Intervention de Rémi Cardon

La lecture du guide en douze points que l'ANSSI, le GIP ACYMA et la DGE ont élaboré en commun à destination des PME-TPE me conduit d'abord à soulever plusieurs questions.

Comment, en premier lieu, devient-on un opérateur de services essentiels (OSE) ? La réponse ne m'apparaît pas clairement.

Un chapitre du guide suggère par ailleurs à l'entreprise de dresser un bilan, de mener un inventaire de son matériel informatique, de ses logiciels, ainsi que des données et traitements qui forment son patrimoine informationnel. Qui donc s'en charge ? S'agira-t-il d'un prestataire privé ?

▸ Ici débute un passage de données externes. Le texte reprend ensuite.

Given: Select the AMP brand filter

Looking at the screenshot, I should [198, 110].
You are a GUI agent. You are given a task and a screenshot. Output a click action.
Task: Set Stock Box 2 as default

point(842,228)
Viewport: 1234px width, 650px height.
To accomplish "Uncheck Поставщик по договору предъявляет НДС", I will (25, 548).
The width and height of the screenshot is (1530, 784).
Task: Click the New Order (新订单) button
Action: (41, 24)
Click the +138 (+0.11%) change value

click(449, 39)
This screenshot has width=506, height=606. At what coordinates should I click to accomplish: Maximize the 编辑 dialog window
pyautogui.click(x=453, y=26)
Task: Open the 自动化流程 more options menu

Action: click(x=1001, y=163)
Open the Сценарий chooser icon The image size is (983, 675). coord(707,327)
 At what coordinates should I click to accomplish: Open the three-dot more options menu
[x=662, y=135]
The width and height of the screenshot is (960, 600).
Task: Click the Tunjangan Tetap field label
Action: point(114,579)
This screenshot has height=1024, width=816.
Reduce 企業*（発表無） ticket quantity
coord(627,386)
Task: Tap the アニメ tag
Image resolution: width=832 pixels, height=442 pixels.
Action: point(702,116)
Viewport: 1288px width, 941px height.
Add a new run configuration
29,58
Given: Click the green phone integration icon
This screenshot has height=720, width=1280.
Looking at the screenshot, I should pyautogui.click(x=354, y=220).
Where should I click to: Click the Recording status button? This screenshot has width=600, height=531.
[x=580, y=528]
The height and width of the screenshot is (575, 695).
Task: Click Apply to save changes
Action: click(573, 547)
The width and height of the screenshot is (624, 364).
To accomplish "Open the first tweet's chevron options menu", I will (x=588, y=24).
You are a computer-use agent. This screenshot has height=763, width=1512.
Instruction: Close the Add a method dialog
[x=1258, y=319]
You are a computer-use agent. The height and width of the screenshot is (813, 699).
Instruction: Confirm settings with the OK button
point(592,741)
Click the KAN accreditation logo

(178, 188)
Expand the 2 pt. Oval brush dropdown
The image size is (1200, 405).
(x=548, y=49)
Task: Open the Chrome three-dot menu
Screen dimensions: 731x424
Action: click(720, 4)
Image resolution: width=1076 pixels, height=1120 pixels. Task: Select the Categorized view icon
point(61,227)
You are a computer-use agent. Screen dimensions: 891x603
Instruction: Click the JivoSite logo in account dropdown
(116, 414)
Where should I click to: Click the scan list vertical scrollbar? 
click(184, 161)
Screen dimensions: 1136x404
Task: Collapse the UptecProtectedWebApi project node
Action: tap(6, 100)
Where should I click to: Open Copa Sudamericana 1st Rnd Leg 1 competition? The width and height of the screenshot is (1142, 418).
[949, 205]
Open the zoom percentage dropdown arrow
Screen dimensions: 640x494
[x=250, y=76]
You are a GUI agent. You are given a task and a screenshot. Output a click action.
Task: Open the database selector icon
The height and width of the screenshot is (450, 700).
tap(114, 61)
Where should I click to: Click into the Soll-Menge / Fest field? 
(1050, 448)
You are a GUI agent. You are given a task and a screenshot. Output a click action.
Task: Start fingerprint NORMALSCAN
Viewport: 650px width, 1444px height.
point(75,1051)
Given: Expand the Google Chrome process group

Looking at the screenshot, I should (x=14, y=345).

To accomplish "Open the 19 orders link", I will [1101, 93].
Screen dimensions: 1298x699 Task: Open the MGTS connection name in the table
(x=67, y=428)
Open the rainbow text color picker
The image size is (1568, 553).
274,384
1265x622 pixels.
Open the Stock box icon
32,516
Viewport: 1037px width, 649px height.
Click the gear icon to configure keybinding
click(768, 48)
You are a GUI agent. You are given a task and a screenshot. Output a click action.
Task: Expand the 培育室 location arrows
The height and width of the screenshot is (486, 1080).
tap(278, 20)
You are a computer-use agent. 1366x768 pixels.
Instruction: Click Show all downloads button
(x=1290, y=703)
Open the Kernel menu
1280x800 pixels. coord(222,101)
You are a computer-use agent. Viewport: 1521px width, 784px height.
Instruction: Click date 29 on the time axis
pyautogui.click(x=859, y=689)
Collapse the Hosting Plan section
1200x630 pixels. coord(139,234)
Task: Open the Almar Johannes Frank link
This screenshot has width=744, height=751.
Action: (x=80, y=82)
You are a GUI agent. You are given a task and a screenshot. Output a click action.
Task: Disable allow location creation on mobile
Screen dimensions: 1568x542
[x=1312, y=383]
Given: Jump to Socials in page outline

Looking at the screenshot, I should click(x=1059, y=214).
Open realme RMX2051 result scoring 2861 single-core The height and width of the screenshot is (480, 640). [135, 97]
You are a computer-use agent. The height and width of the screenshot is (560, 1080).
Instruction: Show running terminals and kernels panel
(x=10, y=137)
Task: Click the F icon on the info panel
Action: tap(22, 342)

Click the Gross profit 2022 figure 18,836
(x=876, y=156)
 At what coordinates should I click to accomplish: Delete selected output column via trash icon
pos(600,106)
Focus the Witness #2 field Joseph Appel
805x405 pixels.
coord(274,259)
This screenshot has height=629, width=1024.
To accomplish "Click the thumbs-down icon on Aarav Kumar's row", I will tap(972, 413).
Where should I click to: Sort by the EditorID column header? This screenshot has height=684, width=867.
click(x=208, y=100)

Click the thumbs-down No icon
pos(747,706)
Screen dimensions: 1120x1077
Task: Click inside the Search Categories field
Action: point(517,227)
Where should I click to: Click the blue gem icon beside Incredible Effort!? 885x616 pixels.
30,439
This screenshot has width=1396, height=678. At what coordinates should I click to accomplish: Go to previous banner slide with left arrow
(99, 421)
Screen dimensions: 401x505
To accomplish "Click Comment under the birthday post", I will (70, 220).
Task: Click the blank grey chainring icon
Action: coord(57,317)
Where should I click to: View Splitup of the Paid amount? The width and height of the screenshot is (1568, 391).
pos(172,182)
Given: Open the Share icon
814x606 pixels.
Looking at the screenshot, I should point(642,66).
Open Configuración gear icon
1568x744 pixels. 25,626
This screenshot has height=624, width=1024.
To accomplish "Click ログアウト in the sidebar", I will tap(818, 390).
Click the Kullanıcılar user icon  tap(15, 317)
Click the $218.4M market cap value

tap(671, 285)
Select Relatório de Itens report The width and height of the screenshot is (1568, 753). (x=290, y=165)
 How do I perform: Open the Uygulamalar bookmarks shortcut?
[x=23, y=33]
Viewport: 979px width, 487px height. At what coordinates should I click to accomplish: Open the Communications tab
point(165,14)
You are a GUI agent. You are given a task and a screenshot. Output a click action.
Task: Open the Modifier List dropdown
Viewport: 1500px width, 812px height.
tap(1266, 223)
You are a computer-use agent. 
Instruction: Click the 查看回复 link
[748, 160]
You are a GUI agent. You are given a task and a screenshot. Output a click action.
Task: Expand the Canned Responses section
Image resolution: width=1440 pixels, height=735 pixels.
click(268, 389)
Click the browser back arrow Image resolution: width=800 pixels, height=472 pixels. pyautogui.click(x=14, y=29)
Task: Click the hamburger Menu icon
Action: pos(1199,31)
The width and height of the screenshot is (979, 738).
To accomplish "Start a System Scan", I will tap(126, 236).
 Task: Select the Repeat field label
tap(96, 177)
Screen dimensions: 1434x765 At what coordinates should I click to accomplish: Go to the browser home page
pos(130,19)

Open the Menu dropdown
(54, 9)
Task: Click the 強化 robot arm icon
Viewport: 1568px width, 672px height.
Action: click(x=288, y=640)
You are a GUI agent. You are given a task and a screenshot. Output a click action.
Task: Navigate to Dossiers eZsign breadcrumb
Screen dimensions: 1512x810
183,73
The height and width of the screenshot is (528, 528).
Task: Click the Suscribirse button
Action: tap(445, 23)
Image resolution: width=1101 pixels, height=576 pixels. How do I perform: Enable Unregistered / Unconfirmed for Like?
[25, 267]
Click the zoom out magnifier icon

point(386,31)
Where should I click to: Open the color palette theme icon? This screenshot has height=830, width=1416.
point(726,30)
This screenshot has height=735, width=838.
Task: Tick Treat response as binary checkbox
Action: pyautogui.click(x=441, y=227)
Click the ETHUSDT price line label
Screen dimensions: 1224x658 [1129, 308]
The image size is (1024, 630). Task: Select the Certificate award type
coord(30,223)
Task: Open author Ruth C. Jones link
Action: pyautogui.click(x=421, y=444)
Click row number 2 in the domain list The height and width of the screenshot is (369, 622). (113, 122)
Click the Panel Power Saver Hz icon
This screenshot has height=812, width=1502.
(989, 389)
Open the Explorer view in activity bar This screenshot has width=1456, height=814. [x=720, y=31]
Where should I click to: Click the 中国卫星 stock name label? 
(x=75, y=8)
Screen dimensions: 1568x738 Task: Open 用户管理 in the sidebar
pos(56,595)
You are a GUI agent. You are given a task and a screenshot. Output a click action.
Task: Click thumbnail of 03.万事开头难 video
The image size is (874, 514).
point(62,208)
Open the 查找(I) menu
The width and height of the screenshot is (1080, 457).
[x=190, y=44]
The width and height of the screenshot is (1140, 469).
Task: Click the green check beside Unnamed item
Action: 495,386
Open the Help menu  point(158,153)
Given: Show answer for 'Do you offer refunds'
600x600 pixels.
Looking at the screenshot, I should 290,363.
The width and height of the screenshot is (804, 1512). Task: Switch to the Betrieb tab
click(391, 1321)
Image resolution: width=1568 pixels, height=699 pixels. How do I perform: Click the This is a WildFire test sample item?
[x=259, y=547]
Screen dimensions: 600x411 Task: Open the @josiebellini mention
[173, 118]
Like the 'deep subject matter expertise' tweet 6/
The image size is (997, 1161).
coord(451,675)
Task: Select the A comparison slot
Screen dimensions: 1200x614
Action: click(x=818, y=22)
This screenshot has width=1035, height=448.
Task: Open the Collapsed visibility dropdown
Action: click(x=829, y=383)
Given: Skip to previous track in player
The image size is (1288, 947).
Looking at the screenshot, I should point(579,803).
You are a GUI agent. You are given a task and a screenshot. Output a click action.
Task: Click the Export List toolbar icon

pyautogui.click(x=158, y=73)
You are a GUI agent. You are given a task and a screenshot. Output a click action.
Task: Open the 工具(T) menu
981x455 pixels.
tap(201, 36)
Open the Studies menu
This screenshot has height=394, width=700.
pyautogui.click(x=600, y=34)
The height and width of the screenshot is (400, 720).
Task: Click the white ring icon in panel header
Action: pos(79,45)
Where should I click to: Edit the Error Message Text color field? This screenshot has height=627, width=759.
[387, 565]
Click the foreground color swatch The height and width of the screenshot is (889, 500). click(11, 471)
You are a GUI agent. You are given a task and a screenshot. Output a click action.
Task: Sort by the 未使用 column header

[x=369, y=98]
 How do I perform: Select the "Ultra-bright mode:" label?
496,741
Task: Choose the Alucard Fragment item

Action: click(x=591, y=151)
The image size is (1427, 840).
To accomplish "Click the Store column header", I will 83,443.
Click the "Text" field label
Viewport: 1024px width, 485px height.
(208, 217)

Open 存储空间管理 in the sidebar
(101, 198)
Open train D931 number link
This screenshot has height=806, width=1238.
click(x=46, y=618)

En matière d'information et de formation, si le dispositif cybermalveillance.gouv.fr représente un indéniable progrès, une organisation plus territorialisée, impliquant les CCI, fait toujours défaut. Localement, déjà confrontées aux effets économiques de la crise sanitaire, les CCI ne paraissent pas s'être suffisamment emparées du sujet de la cybersécurité. Peut-être gagnerions-nous ici à mêler également les régions à la réflexion, car les compétences en matière de formation professionnelle et de développement économique leur reviennent.

S'agissant ensuite du problème des rançons et du rôle des assureurs, comment sensibilisera-t-on concrètement les entreprises ?

Quant au dispositif pénal, quelle place l'ANSSI y prend-elle ? Nous cernons encore mal la répartition des rôles respectifs, entre les investigateurs techniques et les acteurs de l'enquête judiciaire. La multiplicité des intervenants, l'enchevêtrement des procédures, ne facilitent guère la tâche des entreprises victimes, une fois leur plainte déposée.